Методы рентгеноструктурного анализа позволяют судить о строении биологических макромолекул и их комплексов (в частности, эти методы помогли установить в 1953 году структуру ДНК). В основе рентгеноструктурного анализа лежит получение кристаллов макромолекул и просвечивание их рентгеновскими лучами. По характеру дифракции рентгеновских лучей, проходящих через эти кристаллы, можно судить о строении образующих кристаллы молекул. Однако к началу восьмидесятых годов XX века никому еще не удавалось получить пригодные для анализа кристаллы ни полных рибосом, ни их отдельных субъединиц.[3]

Первые успешные попытки кристаллизовать рибосомы для исследования их строения с помощью рентгеновских лучей были предприняты в восьмидесятые годы Адой Йонат в Берлине и, независимо от нее, группой из Института белка в Пущино, в состав которой вошли Марат и Гульнара Юсуповы, впоследствии продолжившие исследования рибосом на Западе. Но серьезный прорыв в этом направлении был сделан лишь в начале девяностых, когда группа Ады Йонат продемонстрировала возможность получения кристаллов большой субъединицы прокариотической рибосомы, дающих дифракционную картину с разрешением, которое позволяет определять положение отдельных атомов (до 3 ? и меньше; при этом размер рибосомы составляет около 200 ?). Но первые правдоподобные модели структуры рибосом удалось получить только после того, как технологию кристаллизации и методику анализа рентгеноструктурных данных усовершенствовали в ходе совместных исследований группы Питера Мура (Peter Moore) и Томаса Стайца в Йельском университете. В 2000 году в журнале Science была опубликована совместная статья этих групп, в которой была впервые подробно (с атомарным разрешением) описана структура большой субъединицы бактериальной рибосомы.

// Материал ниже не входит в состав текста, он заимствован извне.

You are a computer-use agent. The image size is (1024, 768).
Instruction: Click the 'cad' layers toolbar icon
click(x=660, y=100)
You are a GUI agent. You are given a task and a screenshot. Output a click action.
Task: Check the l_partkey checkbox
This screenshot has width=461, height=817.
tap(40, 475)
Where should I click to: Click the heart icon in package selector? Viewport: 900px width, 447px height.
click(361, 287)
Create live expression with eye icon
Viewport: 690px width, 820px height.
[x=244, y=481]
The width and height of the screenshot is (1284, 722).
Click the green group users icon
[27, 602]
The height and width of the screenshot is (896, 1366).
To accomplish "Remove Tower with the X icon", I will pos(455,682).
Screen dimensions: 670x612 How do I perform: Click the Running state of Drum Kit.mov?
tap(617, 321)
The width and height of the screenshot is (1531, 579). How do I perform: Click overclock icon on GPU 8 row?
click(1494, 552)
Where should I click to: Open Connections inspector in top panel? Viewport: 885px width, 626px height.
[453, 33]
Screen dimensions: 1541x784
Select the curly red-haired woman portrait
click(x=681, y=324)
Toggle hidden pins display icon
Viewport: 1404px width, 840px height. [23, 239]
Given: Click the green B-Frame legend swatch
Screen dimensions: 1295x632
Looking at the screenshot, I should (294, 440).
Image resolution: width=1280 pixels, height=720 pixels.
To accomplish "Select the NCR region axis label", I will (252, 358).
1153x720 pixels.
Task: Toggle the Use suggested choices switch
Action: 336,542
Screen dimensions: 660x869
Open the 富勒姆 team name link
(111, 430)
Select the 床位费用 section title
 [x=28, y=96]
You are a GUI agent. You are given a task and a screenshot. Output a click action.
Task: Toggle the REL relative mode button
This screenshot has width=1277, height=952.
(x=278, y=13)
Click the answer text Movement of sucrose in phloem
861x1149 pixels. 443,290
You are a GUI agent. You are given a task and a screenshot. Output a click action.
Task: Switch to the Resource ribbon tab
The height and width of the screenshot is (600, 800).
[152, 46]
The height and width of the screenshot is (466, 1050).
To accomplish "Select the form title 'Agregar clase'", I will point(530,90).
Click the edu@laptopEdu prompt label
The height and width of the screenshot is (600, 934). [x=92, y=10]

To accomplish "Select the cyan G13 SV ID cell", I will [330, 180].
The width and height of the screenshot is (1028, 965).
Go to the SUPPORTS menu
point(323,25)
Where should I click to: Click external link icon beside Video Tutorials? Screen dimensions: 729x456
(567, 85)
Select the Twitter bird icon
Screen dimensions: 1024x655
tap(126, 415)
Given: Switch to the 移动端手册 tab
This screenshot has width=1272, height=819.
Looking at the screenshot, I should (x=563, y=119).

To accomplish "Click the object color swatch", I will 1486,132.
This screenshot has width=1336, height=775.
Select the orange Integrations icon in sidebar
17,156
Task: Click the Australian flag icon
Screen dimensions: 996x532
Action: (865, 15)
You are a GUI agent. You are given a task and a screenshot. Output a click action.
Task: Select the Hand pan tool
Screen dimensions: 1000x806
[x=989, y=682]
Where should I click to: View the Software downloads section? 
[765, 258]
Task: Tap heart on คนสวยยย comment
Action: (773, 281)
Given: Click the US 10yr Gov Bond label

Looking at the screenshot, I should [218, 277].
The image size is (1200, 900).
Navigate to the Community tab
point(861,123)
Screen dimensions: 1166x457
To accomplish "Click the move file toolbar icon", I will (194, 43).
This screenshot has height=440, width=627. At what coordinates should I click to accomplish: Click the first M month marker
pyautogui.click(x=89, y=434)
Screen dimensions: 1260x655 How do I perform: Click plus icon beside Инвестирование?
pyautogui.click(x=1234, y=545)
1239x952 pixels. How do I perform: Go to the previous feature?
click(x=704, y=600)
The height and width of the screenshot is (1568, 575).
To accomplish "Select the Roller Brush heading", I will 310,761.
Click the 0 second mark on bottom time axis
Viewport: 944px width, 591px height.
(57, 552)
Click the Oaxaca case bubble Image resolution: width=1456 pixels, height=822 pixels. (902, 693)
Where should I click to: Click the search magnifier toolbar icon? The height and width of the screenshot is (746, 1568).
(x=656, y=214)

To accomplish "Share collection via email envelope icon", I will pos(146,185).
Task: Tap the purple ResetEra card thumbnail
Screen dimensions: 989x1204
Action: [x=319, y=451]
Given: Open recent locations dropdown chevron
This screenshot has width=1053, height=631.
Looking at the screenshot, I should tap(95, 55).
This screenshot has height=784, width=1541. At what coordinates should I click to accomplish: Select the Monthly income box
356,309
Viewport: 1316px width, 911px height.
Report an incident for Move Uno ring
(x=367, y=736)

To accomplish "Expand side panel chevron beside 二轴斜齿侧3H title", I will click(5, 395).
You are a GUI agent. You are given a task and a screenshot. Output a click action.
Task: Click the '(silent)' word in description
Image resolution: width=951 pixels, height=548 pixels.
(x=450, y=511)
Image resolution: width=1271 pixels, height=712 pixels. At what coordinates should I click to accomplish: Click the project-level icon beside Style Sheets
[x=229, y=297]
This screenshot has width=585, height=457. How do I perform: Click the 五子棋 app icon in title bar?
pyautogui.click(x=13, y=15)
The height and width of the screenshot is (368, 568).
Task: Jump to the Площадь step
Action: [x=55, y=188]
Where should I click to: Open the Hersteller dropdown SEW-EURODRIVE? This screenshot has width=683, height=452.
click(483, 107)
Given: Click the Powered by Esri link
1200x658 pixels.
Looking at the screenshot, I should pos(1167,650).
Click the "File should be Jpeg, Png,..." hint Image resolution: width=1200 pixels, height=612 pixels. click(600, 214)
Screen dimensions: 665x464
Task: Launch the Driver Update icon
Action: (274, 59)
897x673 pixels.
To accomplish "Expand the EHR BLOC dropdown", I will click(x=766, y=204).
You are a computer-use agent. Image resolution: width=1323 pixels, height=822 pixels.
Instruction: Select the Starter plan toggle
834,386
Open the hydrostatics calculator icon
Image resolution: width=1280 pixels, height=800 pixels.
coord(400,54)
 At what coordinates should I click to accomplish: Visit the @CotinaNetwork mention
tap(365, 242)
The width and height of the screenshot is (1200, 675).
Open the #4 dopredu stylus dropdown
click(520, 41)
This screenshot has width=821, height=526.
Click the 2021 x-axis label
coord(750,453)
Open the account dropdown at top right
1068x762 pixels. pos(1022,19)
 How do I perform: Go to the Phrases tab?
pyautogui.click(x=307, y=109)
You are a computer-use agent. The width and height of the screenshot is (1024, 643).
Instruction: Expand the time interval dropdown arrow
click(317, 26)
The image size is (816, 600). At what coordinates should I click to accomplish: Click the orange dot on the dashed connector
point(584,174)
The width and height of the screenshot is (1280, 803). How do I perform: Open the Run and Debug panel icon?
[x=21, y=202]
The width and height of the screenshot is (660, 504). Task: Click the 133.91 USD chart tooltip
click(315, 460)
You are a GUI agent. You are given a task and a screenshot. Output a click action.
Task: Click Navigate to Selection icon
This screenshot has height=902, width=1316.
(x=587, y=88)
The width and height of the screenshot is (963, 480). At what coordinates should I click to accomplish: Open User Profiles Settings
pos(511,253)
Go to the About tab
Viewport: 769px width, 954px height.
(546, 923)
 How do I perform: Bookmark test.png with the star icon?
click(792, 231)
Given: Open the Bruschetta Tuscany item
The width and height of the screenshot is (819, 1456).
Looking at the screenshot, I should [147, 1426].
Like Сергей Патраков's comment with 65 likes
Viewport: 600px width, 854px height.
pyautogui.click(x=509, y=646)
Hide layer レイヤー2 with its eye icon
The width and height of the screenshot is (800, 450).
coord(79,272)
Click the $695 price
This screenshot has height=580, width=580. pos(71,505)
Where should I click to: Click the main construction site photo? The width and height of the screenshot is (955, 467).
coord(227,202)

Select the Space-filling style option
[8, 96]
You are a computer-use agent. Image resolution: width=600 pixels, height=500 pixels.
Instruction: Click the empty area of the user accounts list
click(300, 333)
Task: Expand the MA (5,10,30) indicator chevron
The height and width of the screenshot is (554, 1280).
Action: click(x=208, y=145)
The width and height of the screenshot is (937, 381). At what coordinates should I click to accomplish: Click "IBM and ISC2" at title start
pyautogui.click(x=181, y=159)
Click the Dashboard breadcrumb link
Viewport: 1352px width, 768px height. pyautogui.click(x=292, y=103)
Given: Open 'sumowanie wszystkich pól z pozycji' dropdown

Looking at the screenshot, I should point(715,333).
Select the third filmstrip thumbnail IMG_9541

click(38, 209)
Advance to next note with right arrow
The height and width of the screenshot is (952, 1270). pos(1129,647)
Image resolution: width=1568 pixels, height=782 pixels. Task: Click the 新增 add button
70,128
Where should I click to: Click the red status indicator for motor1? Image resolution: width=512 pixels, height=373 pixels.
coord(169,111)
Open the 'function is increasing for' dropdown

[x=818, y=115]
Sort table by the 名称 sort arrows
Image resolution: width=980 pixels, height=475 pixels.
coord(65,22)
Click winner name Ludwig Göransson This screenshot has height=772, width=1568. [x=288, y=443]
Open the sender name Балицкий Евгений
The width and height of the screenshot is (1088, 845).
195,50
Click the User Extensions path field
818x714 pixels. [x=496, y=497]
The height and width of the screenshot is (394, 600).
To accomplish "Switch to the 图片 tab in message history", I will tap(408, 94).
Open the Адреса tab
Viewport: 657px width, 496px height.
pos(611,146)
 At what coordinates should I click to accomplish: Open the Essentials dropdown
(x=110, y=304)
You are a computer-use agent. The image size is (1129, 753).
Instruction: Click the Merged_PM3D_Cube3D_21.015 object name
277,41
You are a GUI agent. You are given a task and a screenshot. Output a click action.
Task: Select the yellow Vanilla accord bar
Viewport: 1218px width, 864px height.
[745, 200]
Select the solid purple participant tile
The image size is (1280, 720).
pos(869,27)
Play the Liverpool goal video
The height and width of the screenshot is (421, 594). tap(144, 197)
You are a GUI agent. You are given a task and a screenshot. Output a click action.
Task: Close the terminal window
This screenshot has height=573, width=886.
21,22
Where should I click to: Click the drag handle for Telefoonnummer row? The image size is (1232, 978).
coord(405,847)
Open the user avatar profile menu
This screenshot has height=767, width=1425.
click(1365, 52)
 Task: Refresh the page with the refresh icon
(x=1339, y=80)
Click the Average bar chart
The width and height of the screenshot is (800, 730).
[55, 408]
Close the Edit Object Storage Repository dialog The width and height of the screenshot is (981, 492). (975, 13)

Тем временем группа Венки Рамакришнана, работавшая в Лаборатории молекулярной биологии в Кембридже, получила столь же подробную модель малой субъединицы рибосомы другого вида бактерий, и в том же году статья об этом была опубликована в Nature. Почти одновременно вышла статья Ады Йонат и ее сотрудников, добившихся с малой субъединицей бактериальной рибосомы почти такого же результата, хотя и допустивших, как впоследствии выяснилось, ряд ошибок в интерпретации ее структуры.[5]

Модель структуры целой рибосомы (то есть комплекса большой и малой субъединиц и молекул транспортной РНК, или тРНК, доставляющих аминокислоты к рибосоме) с менее детальным разрешением , была впервые получена в 1999 году в лаборатории Гарри Ноллера (Harry F. Noller) из Калифорнийского университета в Санта-Крус при участии Марата и Гульнары Юсуповых, в то время уже работавших у Ноллера.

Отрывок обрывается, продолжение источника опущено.